Gas with a Difference

There are no simple solutions to transforming the world’s energy systems.
This article appeared in Vol. 16, No. 6 - 2019


Gas With a Difference

Fuel cell demonstrating a device that converts chemical potential energy into electrical energy. © Igor Serdiuk/ Imagine using excess offshore wind energy to manufacture hydrogen on disused gas platforms. Fantasy? What about tapping into an existing pipeline infrastructure to get the hydrogen back to gas terminals before distributing the resulting electricity to homes and businesses? The reality as 2019 draws to a close is that plenty of blue-sky thinking is being employed by oil and gas companies who seek to diversify and update their offering.

As discussed in the last issue, Carbon Capture and Storage (CCS) is one option in a developed world search for cleaner energy. You can keep your gas, even your coal, runs the thinking, but CCS – literally the trapping of carbon dioxide at the point of combustion – may well have to be part of the equation. The problem is, as we have considered, CCS is expensive and there’s no sign that the demand for fossil fuels is going to nosedive anytime soon.

In its World Energy Outlook 2019, the IEA sounds a note of optimism. For the moment at least there are calmer markets despite an uncertain geopolitical outlook and well-supplied inventories. The upshot, notes IEA, is a more bullish outlook for 2020 and a sharp rebound in refinery activity. Business as usual?

Not quite. As the big investment funds consider their options, oil and gas majors must continue to give every indication that transition to cleaner energy is uppermost in their minds. By the beginning of 2019, almost 1,000 institutions with $6.2 trillion in assets had committed to jettison fossil fuels, according to the consultancy Arabella Advisors. Even in Norway, where hydrocarbons are so important to finance, the country’s $1.1 trillion sovereign wealth fund is selling stakes in oil and gas explorers.
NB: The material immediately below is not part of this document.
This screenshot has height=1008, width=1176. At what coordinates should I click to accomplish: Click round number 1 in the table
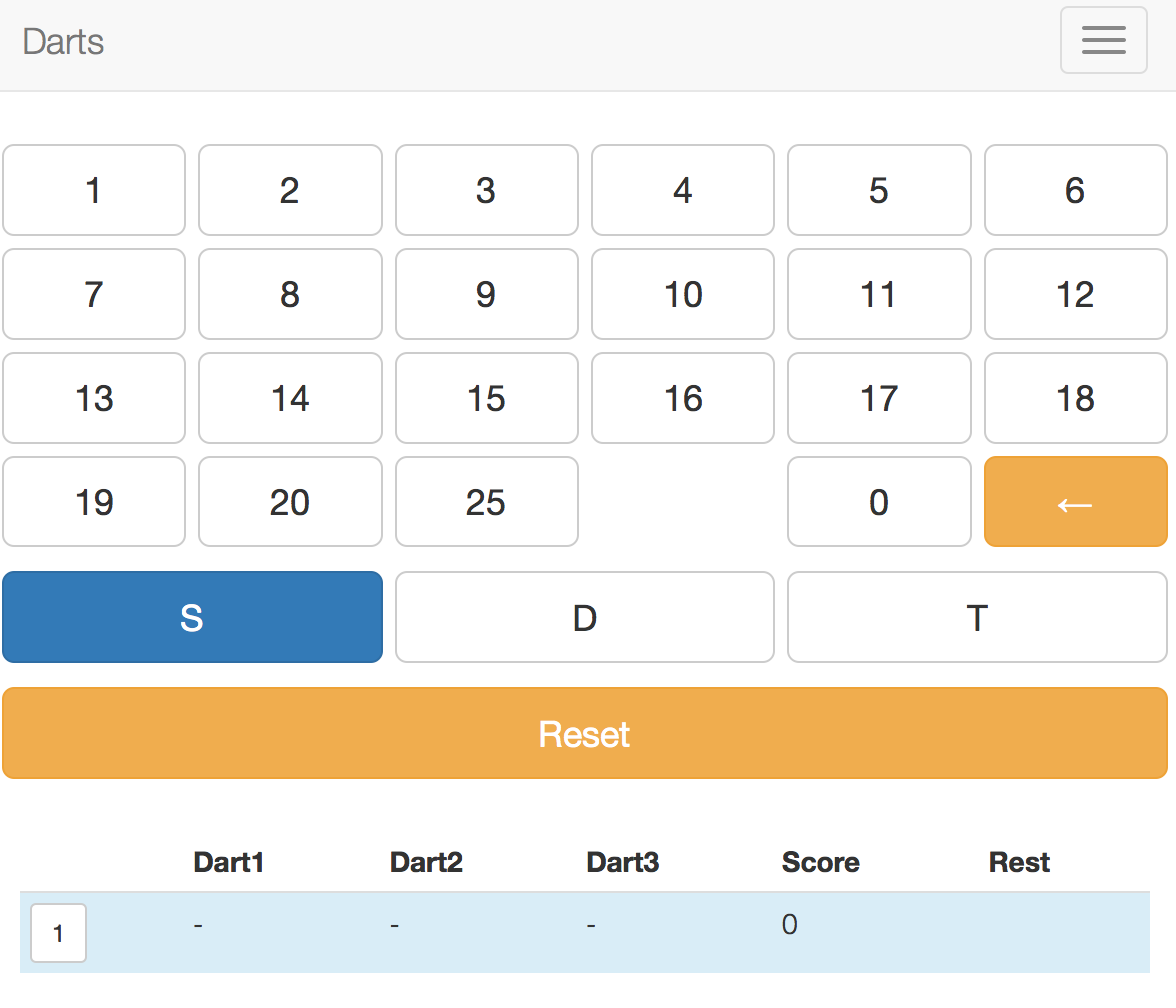58,933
Back to hydrogen, the ultimate clean fuel given that the residue from burning it is water. If we accept that natural gas is going to be around and acceptable even longer than oil, then small wonder that certain oil majors are looking at how this processed bi-product of natural gas could be mixed with the original for a less polluting fuel. Mind you, if, as the IEA maintains, demand for energy keeps growing and demand for fossil fuels doesn’t even flatten out until the 2040s, then there is still time to get the technology right.

As Dr Fatih Birol, the IEA’s Executive Director, notes, “What comes through with crystal clarity in this year’s World Energy Outlook is there is no single or simple solution to transforming global energy systems.” Indeed.